Depuis des années, le découvert bancaire fonctionne selon un principe de filet de sécurité. À condition d’avoir accès à cette option, vous disposez de quelques milliers d’euros de découvert autorisé avant d’être sanctionnés. Pratique pour anticiper les fins de mois difficiles. Pourtant, le dispositif va radicalement changer. À partir du 20 novembre 2026, le découvert entrera dans le cadre du crédit à la consommation. Fini la zone grise. Une ordonnance gouvernementale publiée le 4 septembre 2025 vient transposer une directive européenne de 2023 dans le droit français, et introduire des règles inédites.

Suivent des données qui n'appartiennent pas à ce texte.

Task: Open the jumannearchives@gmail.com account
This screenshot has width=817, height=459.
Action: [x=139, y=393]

Jusqu’à présent, le découvert vivait dans les marges du système bancaire. Les banques l’accordaient quasi systématiquement, sans vérification particulière. Interrogée par le média spécialisé MoneyVox, la Banque de France vient confirmer un basculement majeur. À partir de novembre 2026, toute nouvelle autorisation de découvert au-delà de 200€ sera traitée comme un crédit à la consommation.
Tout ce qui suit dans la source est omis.